The recession has also changed retirement plans for many. Susan Hassmiller, the senior nursing adviser at the Robert Wood Johnson Foundation, said a colleague in a hospital human resources department recently recounted a situation in which she had nurses who were due to retire, and even had all of the paperwork filled out and signed so they could leave as soon as the time was right. “They were on their way out, and they wouldn’t go,” Hassmiller said.
The experienced nurses who are staying in the workforce are not only limiting job openings for new graduates, but they’re taking the plum positions that green nurses once expected to be able to walk into: niche specialties such as critical care and pediatrics, said Linda Cape, a managing director with Huron Consulting.
That means many starting nurses who can get jobs end up on general med-surg floors—which is where they ought to be starting anyway, several administrators said. “Yes, it may not be the glory days when nurses could name their salary and could get a huge signing bonus. But things have sort of normalized a bit,” said Cynthia Kinnas, president of the healthcare staffing division of Clinical One.
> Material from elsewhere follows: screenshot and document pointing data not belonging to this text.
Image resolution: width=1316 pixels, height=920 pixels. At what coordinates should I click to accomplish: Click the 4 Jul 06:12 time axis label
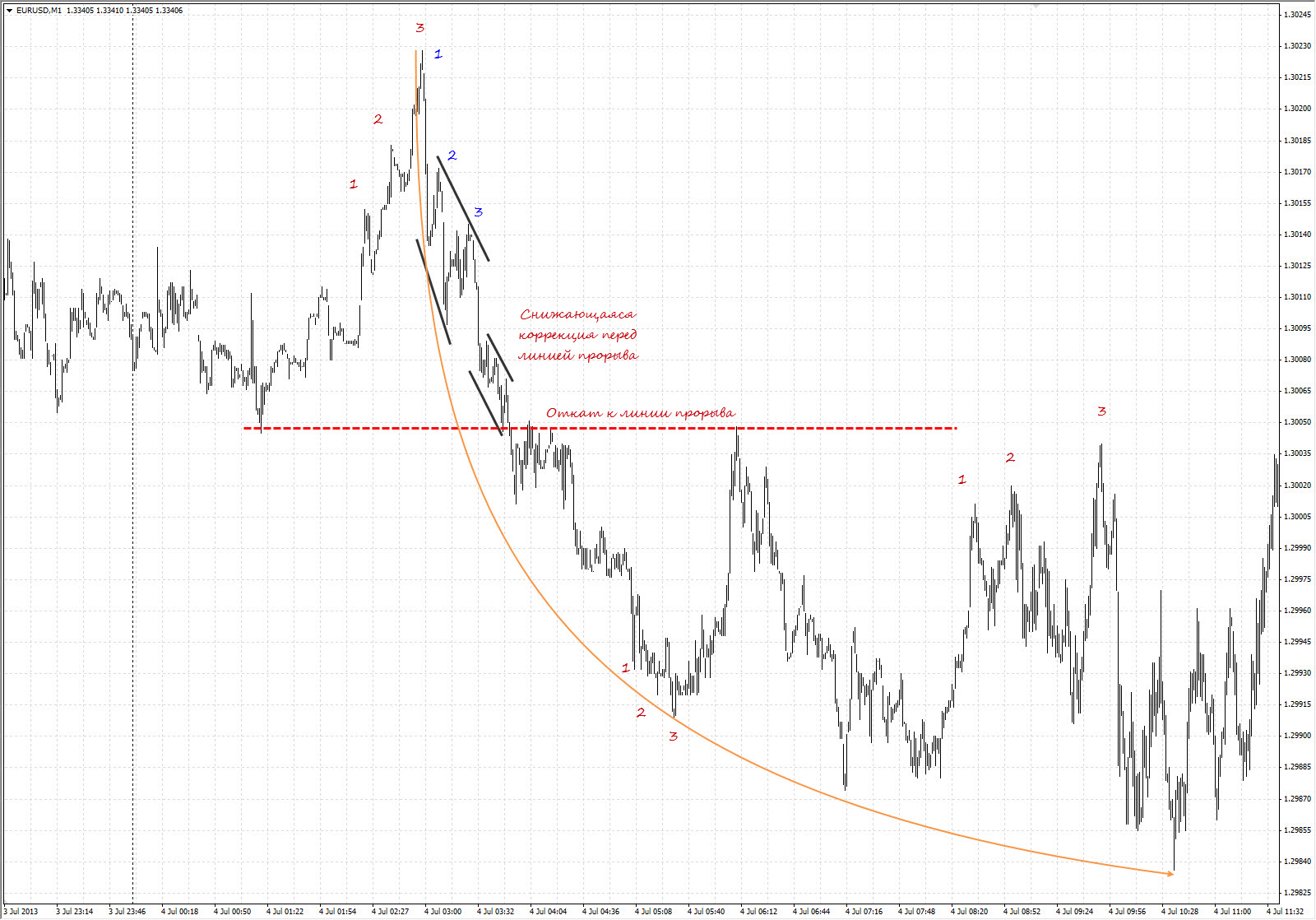coord(758,911)
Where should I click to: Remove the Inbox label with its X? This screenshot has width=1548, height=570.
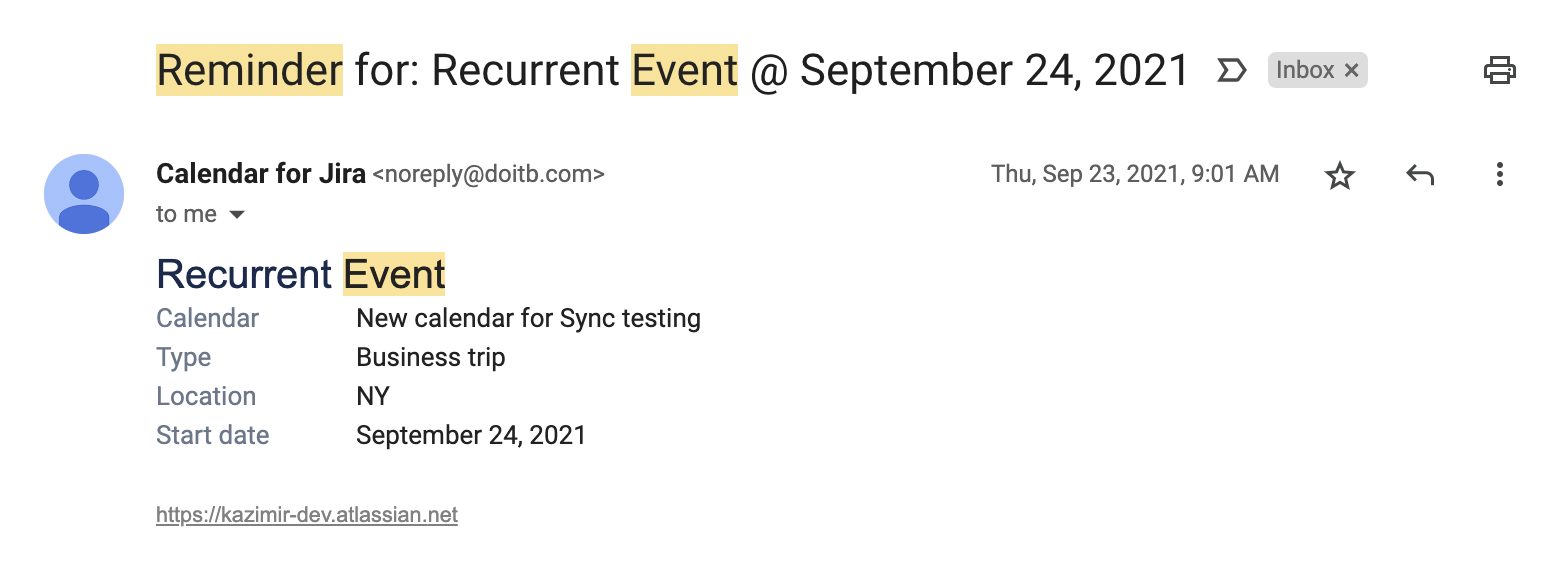(1351, 70)
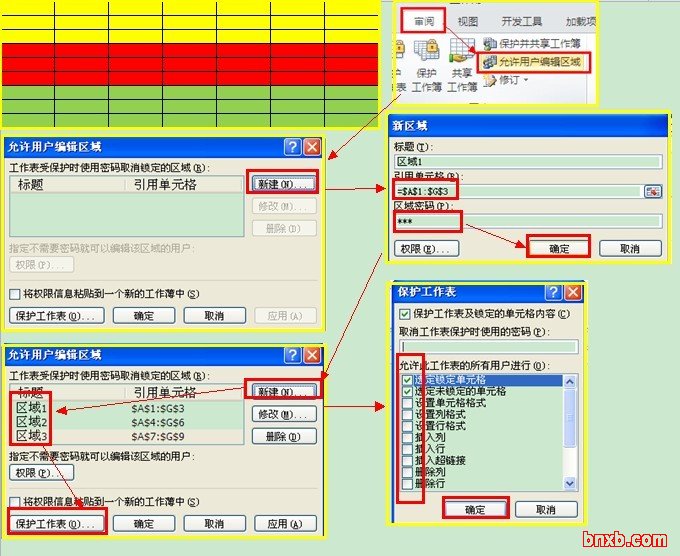
Task: Select 区域2 in the ranges list
Action: coord(28,422)
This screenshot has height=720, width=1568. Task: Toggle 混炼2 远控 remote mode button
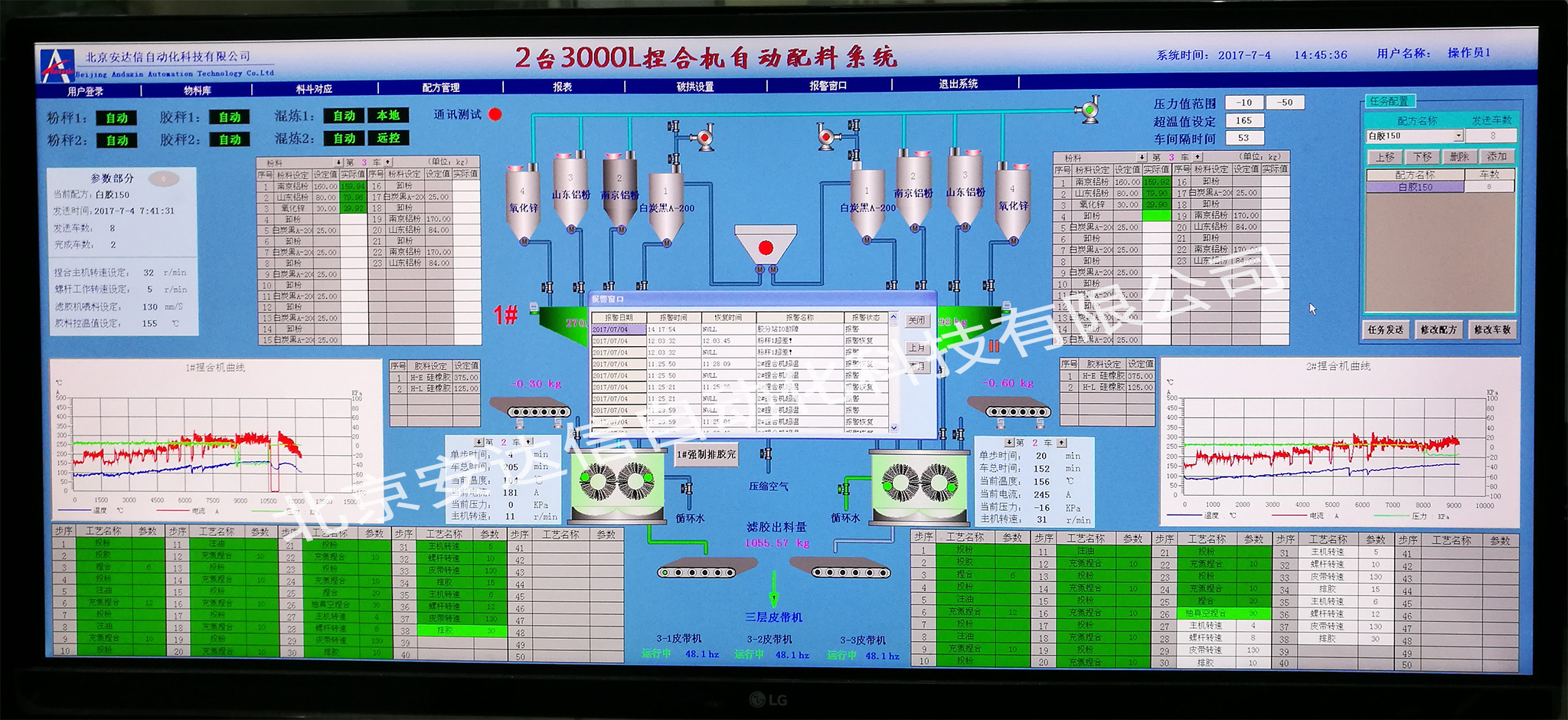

In other cases, newly educated nurses can’t find openings at highly regarded or even middle-of-the-road facilities and wind up taking jobs in nursing homes or in home healthcare. Hassmiller said she’s even advising some new nursing graduates to take volunteer positions at homeless shelters and Red Cross clinics just to show they’ve been doing something productive with their time. “I’m telling new graduates to hold tight,” Hassmiller said. “This is a blip.”
Hospitals should feel a responsibility right now to manage their workforces as assiduously as possible, Burton said. If declines in revenue and patient volume force layoffs, administrators ought to work cooperatively with other hospitals to make sure that every nurse who loses a job to downsizing has another position elsewhere. The recession is eventually going to end, she said, and the healthcare sector should do everything possible to hold onto the workforce it has.
“Those of us who have done this for a living understand that we need to get our head down and get through this and get ready for the other side,” Burton said.
Kinnas of Clinical One said if she was a hospital administrator, she would be worried about the industry sending a message that recent economic conditions have solved the nursing shortage. “It’s a dangerous message,” she said. “Administrators who have been around for a long time will know that it always comes back with a vengeance.”